Little Saigon is always an arresting place to browse when in the mood for adventurous, inexpensive dining. Nui Ngu, in a misbegotten strip mall on McFadden Avenue, specializes in the wonderfully obscure cuisine of Hue, in Central Vietnam. Bun bo Hue, a peppery beef noodle soup, and banh bot loc, sticky tapioca flour dumplings, are unforgettable. At Pagolac you can experience a phenomenon known as bo bay mon , literally “seven courses of beef.” The Vietnamese are mad for it. Unload a truck before you go.

Bagatta, 3012 Newport Blvd., Newport Beach. (714) 675-4020. Open Mondays through Thursdays from 6 to 11 p.m., Fridays and Saturdays till midnight. Sundays from 5 to 10 p.m.

The early returns show Bagatta out to a healthy lead in the Newport Beach Italian restaurant sweepstakes. It’s a terrific addition to the local dining scene. Chef Andrea Rogantini brings heavyweight experience to the kitchen. Owner Tony Bagatta makes a charming host. Such dishes as salmon carpaccio, latticed with a moss green pesto sauce, and dry cured bresaola make spectacular beginnings. Pastas are beautifully textured. Desserts, such as zucotto and homemade spumoni, are other-worldly.

Sapori, 1080 Bayside Drive, Newport Beach. (714) 644-4220. Open daily from 11:30 a.m. to 10 p.m., till 11 p.m. weekends.
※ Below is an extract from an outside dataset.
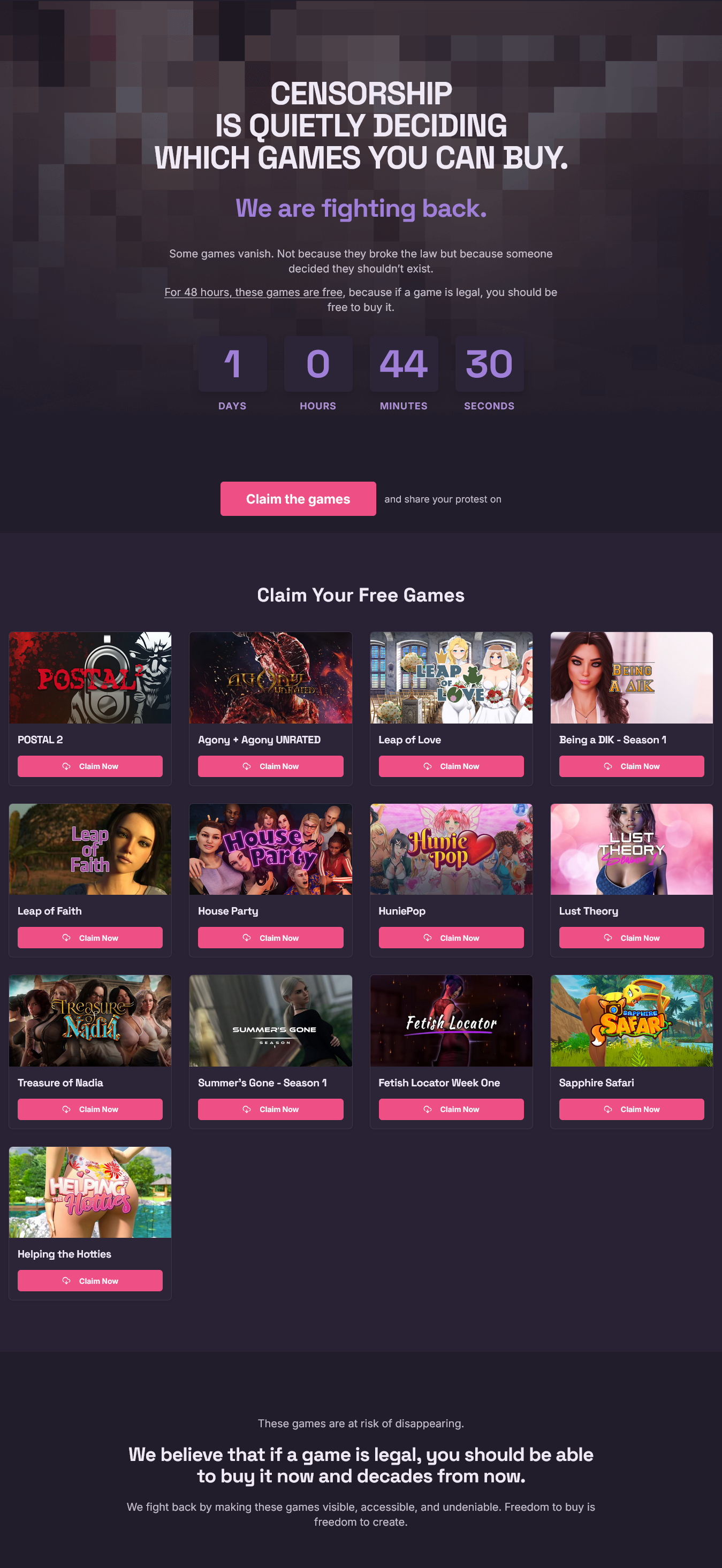Open the 48 hours free games link

[x=253, y=292]
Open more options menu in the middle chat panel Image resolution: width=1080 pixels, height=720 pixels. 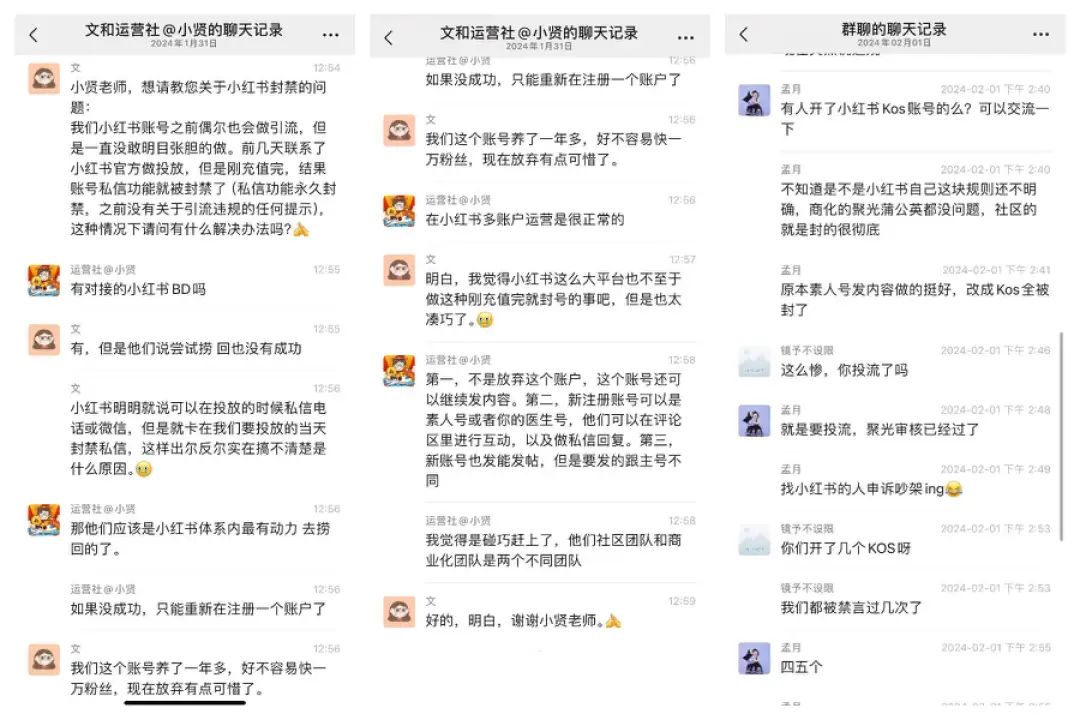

Sapori is a modish, elegant neighborhood trattoria where the cooking is serious. Chefs Adriano and Franco Maniacci hail from Palermo, Sicily, but play no favorites with regard to the many regions of Italan cuisine. Bruschetta di pane Saracena , triangles of roasted wheat bread with a garlic puree, are delightful, and many pastas come blanketed in savory sauces. Suprema di rombo, turbot in a leek and watercress sauce, pays homage to nouvelle. Veal Milanese is the best you’ll find anywhere.